Plugin: Date filter
Other versions of this plugin may exist. Please ensure you are viewing the documentation for the version that you are currently using. If you are not running the latest version of your plugin we recommend upgrading. See: list of all available versions of this plugin. |
Purpose
Excludes documents in an XML or HTML data source based on a date/time contained in the document itself.
The most common use case for this filter plugin is to exclude social media posts older than a given date from being included in the search index.
Usage
Enable the plugin
Enable the date-filter plugin on your data source from the Extensions screen in the administration dashboard or add the following data source configuration to enable the plugin.
plugin.date-filter.enabled=true
plugin.date-filter.version=1.0.0
This plugin requires a full update of the data source to take effect. |
Plugin configuration settings
The DateFilter
filter must be added to the filter chain for the plugin to work correctly:
Add the filter to the filter.classes
in the data source configuration.
filter.classes=<OTHER-FILTERS>:com.funnelback.plugin.datefilter.DateFilter:<OTHER-FILTERS>
The filter should be placed at an appropriate position in the filter chain. In most circumstances this should be located towards the end of the filter chain. |
The following option must be set (for XML and HTML filtering) in the data source configuration to configure the plugin:
-
plugin.date-filter.config.unit
: Specifies the unit of time used to calculate if the document should be filtered and is required. Valid values are 'YEARS', 'MONTHS', 'DAYS', 'HOURS', 'MINUTES'. -
plugin.date-filter.config.amount
: Specifies the amount of units above used to calculate if the document should be filtered and is required.

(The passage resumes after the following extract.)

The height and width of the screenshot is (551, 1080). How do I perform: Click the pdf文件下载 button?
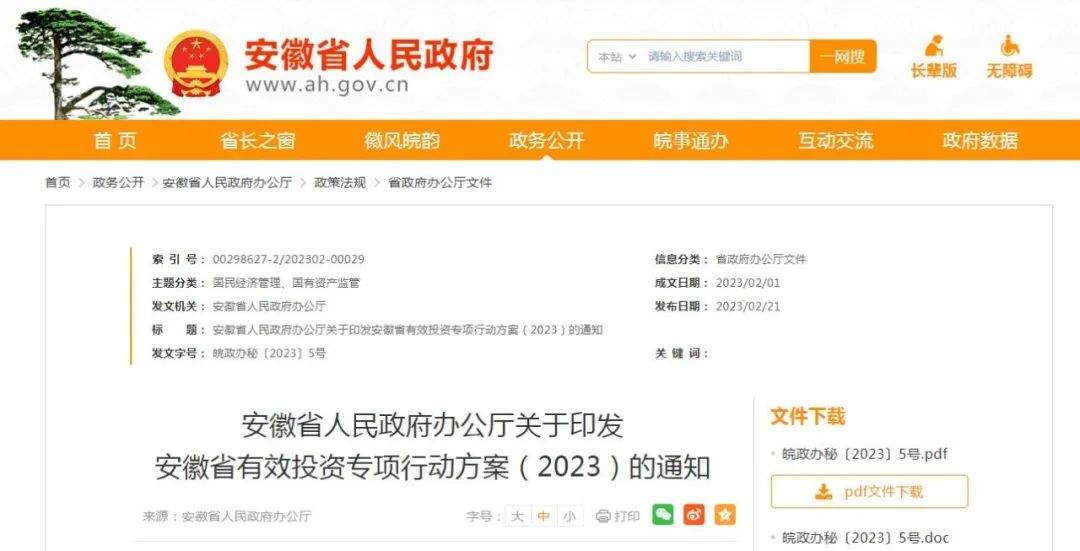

On XML data source, the following option must be set if you are not using the built-in 'Facebook', 'YouTube' or 'Twitter' data source types:
-
plugin.date-filter.config.record_type
: Specifies the type of custom XML data source. Valid values are 'instagram' (when using the Stencils Instagram gatherer) or 'custom'.
Also, for the XML data source, the following options must be set if plugin.date-filter.config.record_type
is set to custom
:
-
plugin.date-filter.config.date_element
: Specifies the XML element name (located at the root of the record’s XML) that contains the date/time value to be used for filtering. -
plugin.date-filter.config.date_format
: Specifies the format of the date/time value in the XML element that contains the date/time value. Value must be a valid Java date format string.
If you are using the plugin to filter HTML documents following options are mandatory:
-
plugin.date-filter.config.date_format
: Specifies the format of the date/time value in the element that contains the date/time value. Value must be a valid Java date format string. -
plugin.date-filter.config.jsoup_selector
: Specifies Jsoup selector for the element that contains the date/time value to be used for filtering.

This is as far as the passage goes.